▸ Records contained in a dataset
----------

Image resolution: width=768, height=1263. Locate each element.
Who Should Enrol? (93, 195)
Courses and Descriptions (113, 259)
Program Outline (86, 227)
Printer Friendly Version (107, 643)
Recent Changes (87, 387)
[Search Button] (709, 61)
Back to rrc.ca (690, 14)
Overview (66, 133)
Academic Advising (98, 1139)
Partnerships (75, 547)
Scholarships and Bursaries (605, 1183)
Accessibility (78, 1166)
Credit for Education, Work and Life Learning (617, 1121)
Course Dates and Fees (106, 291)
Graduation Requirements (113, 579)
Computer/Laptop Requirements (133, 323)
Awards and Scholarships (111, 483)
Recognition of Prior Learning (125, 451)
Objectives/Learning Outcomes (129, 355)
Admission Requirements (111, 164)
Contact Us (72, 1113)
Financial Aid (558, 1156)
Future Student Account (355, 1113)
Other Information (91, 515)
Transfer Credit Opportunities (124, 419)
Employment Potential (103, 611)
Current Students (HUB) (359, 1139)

----------

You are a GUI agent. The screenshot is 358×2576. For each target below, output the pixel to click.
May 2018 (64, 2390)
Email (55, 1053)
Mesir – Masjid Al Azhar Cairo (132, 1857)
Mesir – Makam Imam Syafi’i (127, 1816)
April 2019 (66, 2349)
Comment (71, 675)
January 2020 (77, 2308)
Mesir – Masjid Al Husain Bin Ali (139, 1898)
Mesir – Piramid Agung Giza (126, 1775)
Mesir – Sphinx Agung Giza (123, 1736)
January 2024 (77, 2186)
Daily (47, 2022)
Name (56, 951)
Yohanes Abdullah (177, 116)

----------

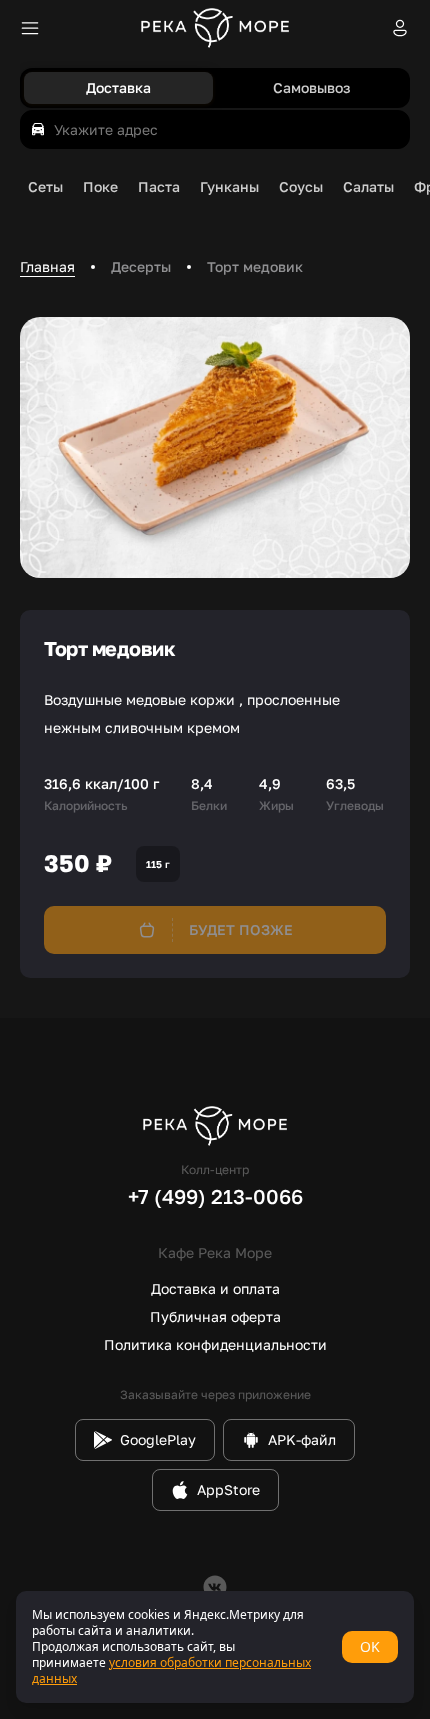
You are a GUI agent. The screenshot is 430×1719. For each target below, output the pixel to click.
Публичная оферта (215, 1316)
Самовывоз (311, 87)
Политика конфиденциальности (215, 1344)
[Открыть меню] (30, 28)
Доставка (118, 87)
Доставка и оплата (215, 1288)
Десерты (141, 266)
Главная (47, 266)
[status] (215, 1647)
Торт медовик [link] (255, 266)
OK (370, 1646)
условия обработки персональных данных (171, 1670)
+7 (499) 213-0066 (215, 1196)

----------

Output the lines above exactly, but only those between the line holding "[Search Button] (709, 61)" and the line holding "Contact Us (72, 1113)", inclusive.

[Search Button] (709, 61)
Back to rrc.ca (690, 14)
Overview (66, 133)
Academic Advising (98, 1139)
Partnerships (75, 547)
Scholarships and Bursaries (605, 1183)
Accessibility (78, 1166)
Credit for Education, Work and Life Learning (617, 1121)
Course Dates and Fees (106, 291)
Graduation Requirements (113, 579)
Computer/Laptop Requirements (133, 323)
Awards and Scholarships (111, 483)
Recognition of Prior Learning (125, 451)
Objectives/Learning Outcomes (129, 355)
Admission Requirements (111, 164)
Contact Us (72, 1113)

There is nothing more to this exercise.